- _What the exercise asks_
Each line below must be printed again exactly.

Stored records

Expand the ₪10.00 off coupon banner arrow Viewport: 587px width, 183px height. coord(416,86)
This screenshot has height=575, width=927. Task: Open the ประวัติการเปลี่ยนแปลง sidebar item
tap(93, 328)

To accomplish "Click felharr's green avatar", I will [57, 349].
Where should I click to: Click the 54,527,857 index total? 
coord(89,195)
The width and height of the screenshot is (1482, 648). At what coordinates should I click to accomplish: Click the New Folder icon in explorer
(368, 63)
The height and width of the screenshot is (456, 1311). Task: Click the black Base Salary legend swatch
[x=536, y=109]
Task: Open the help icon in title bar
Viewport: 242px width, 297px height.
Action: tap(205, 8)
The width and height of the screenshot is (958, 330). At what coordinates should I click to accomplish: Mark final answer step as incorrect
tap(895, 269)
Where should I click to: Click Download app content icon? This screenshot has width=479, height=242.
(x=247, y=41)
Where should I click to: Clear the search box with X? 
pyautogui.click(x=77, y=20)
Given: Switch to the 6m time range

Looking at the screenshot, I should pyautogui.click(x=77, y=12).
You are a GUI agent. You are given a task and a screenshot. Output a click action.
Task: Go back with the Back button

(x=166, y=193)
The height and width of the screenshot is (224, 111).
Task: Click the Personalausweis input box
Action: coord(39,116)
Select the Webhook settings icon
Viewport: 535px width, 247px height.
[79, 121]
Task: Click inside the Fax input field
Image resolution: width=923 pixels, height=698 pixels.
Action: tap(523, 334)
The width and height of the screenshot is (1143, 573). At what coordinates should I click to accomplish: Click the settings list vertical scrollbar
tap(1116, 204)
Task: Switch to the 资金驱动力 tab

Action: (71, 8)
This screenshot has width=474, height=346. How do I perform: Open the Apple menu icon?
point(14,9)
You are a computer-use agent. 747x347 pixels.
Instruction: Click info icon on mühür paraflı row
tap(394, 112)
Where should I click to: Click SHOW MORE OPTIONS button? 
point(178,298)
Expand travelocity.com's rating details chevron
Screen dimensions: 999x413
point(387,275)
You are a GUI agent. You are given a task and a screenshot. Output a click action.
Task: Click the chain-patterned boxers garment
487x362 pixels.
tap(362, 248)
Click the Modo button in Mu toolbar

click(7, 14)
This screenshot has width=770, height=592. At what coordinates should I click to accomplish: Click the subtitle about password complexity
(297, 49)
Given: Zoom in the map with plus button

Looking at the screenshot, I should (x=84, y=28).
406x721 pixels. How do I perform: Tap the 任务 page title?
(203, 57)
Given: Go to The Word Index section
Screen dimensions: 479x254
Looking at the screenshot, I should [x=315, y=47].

- _Output_
Expand the ₪10.00 off coupon banner arrow Viewport: 587px width, 183px height. coord(416,86)
This screenshot has height=575, width=927. Task: Open the ประวัติการเปลี่ยนแปลง sidebar item
tap(93, 328)

To accomplish "Click felharr's green avatar", I will [57, 349].
Where should I click to: Click the 54,527,857 index total? 
coord(89,195)
The width and height of the screenshot is (1482, 648). At what coordinates should I click to accomplish: Click the New Folder icon in explorer
(368, 63)
The height and width of the screenshot is (456, 1311). Task: Click the black Base Salary legend swatch
[x=536, y=109]
Task: Open the help icon in title bar
Viewport: 242px width, 297px height.
Action: tap(205, 8)
The width and height of the screenshot is (958, 330). At what coordinates should I click to accomplish: Mark final answer step as incorrect
tap(895, 269)
Where should I click to: Click Download app content icon? This screenshot has width=479, height=242.
(x=247, y=41)
Where should I click to: Clear the search box with X? 
pyautogui.click(x=77, y=20)
Given: Switch to the 6m time range

Looking at the screenshot, I should pyautogui.click(x=77, y=12).
You are a GUI agent. You are given a task and a screenshot. Output a click action.
Task: Go back with the Back button

(x=166, y=193)
The height and width of the screenshot is (224, 111).
Task: Click the Personalausweis input box
Action: coord(39,116)
Select the Webhook settings icon
Viewport: 535px width, 247px height.
[79, 121]
Task: Click inside the Fax input field
Image resolution: width=923 pixels, height=698 pixels.
Action: tap(523, 334)
The width and height of the screenshot is (1143, 573). At what coordinates should I click to accomplish: Click the settings list vertical scrollbar
tap(1116, 204)
Task: Switch to the 资金驱动力 tab

Action: (71, 8)
This screenshot has width=474, height=346. How do I perform: Open the Apple menu icon?
point(14,9)
You are a computer-use agent. 747x347 pixels.
Instruction: Click info icon on mühür paraflı row
tap(394, 112)
Where should I click to: Click SHOW MORE OPTIONS button? 
point(178,298)
Expand travelocity.com's rating details chevron
Screen dimensions: 999x413
point(387,275)
You are a GUI agent. You are given a task and a screenshot. Output a click action.
Task: Click the chain-patterned boxers garment
487x362 pixels.
tap(362, 248)
Click the Modo button in Mu toolbar

click(7, 14)
This screenshot has width=770, height=592. At what coordinates should I click to accomplish: Click the subtitle about password complexity
(297, 49)
Given: Zoom in the map with plus button

Looking at the screenshot, I should (x=84, y=28).
406x721 pixels. How do I perform: Tap the 任务 page title?
(203, 57)
Given: Go to The Word Index section
Screen dimensions: 479x254
Looking at the screenshot, I should [x=315, y=47].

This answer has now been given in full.